When a reconstructive approach is desired, vaginal, as opposed to abdominal, surgery is typically favored in the elderly frail population as it is quicker, safer, and more thoroughly evaluated in this population [5, 34]. Although long-term success rates are not as high as abdominal sacrocolpopexy, many believe that lower complication risks in vaginal surgery counterbalance the lower efficacy [35]. Several studies have demonstrated that vaginal repair is a safe option for the elderly. In a retrospective review of women undergoing vaginal POP repair and anti-incontinence procedures, Moore et al. found no statistical difference in perioperative complications among three groups of women divided into ages ≤ 55, 56–69, and ≥ 70 years [36]. While the risk of complications is low in transvaginal surgery, severe complications can still occur. In a review of 25 women over age 80 undergoing sacrospinous ligament fixation for POP, four patients (16%) suffered cardiovascular complications, including myocardial infarction following hemorrhage and pulmonary embolism [37]. Of note, all affected women had baseline vascular disease. Thus, while vaginal approach appears to provide good results with an acceptable safety profile, elderly patients should be counseled that their age and frailty may put them at higher risk for postoperative complications, including death.

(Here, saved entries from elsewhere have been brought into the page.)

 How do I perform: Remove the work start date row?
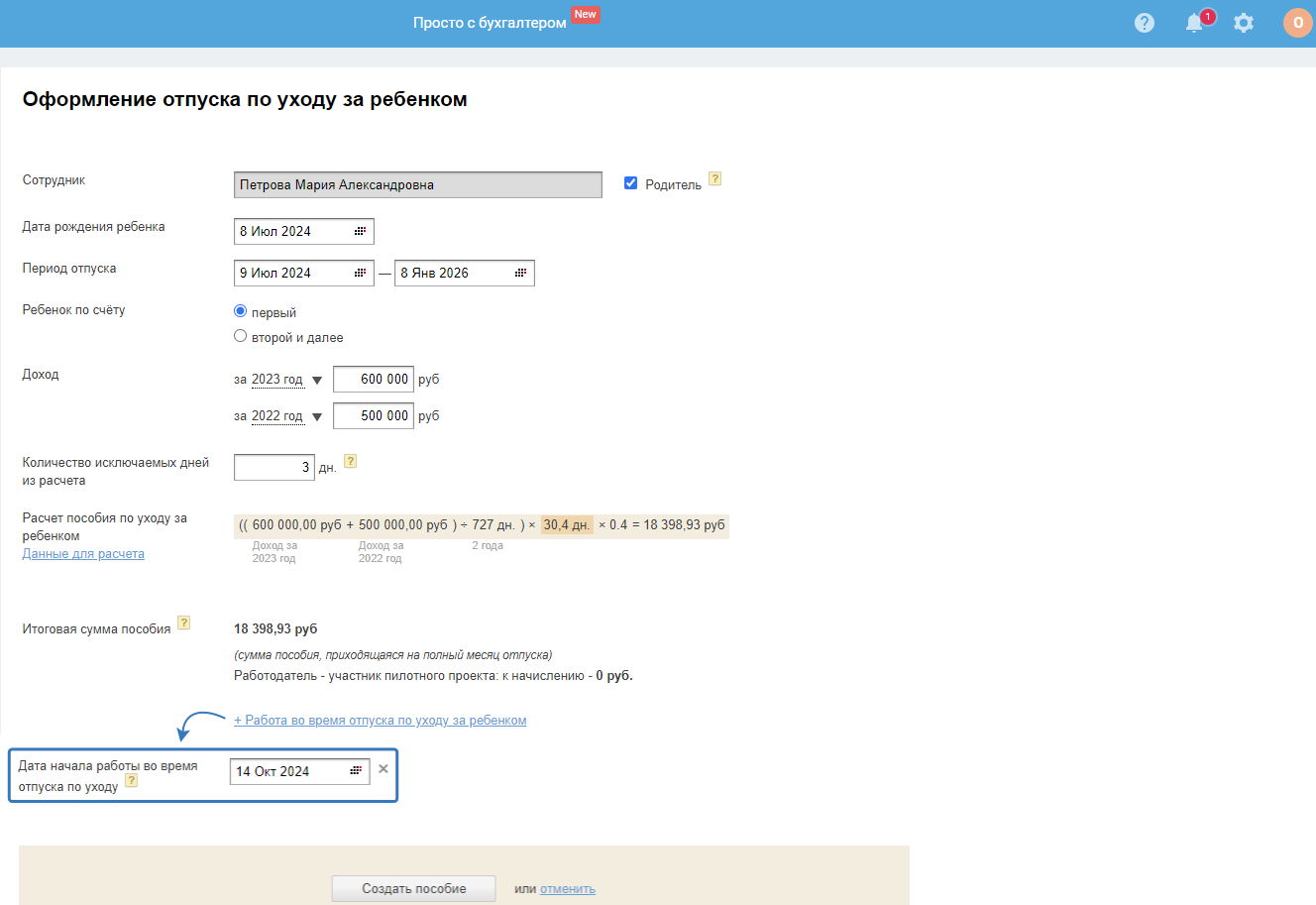(x=384, y=769)
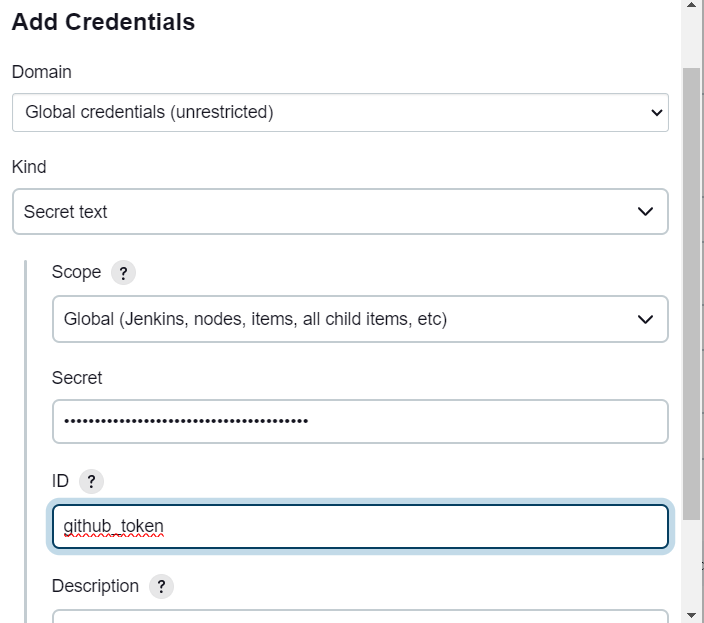
Task: Click the ID help question mark icon
Action: [x=91, y=482]
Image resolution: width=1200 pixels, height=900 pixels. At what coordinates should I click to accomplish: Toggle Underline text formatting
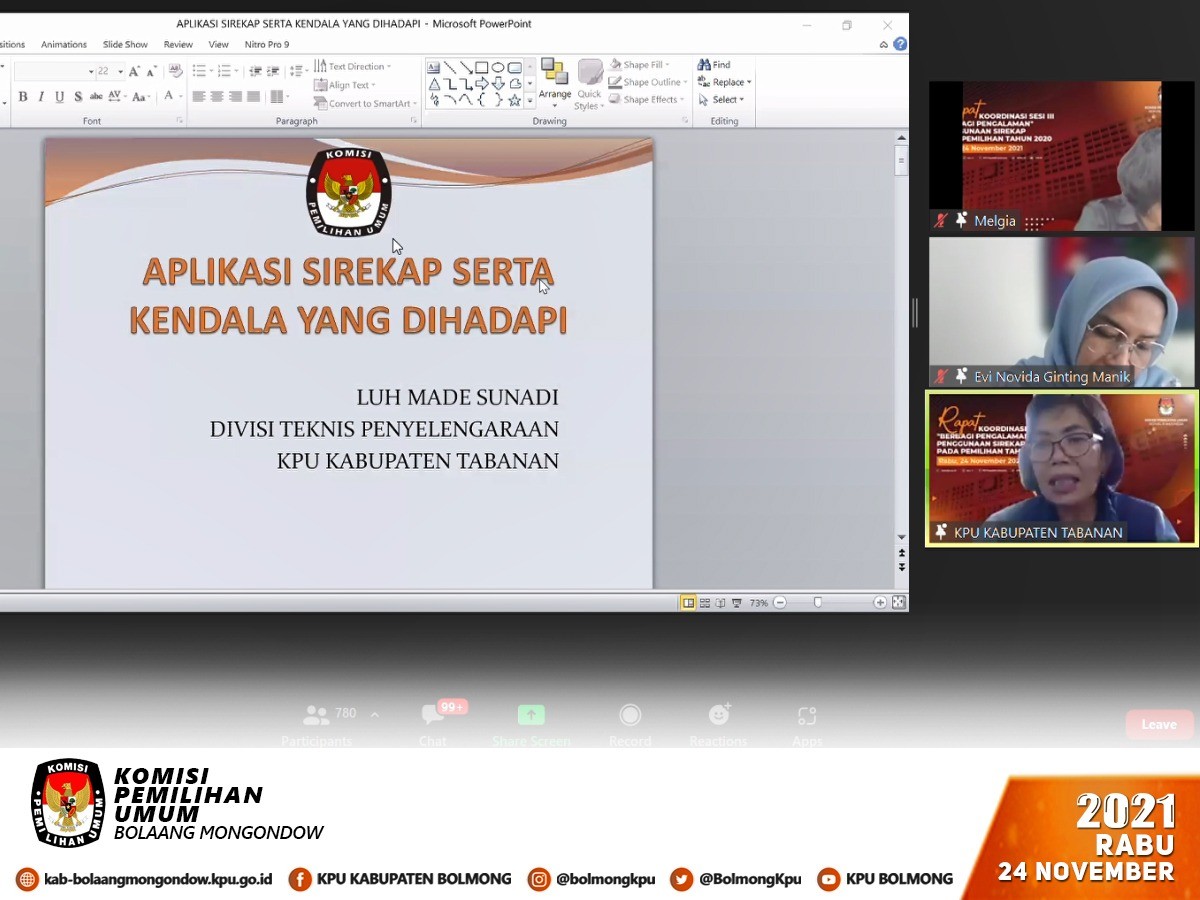click(x=60, y=97)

Robotic-assisted sacrocolpopexy (RASC) is an attractive alternative to the traditional open approach due to less blood loss and shorter postoperative hospital stay [38]. Long-term outcomes appear comparable between the robotic and open approach [39]. As such, while age plays a role in the shared decision-making process, operative intervention should not be chosen based on age alone. Frailty appears to have a higher association of increased risk for postoperative complications, and studies have shown that frailty evaluation added predictive power to more commonly used preoperative risk assessment markers such as ASA status [4]. While small series have shown comparable outcomes between open and robotic surgeries in geriatric patients, further research is needed to determine if this translates to elective POP repair in frail patients.

Conclusion

As the population ages, emphasis on risk stratification is paramount. Independent of the assessment method for frailty, there is an associated increased risk of adverse events related to treatments. There are vast data supporting the associations between PFD and frailty, but it can be difficult to determine if correcting one improves the other (i.e., improving incontinence allows frail individuals to be less socially isolated). Comprehensive management of PFD in the context of frailty requires a thoughtful and individualized approach. We must recognize that subjective, cognitive, and quality of life data are arguably just as important as objective outcomes in the frail population as we continue to explore the effects of frailty on outcomes.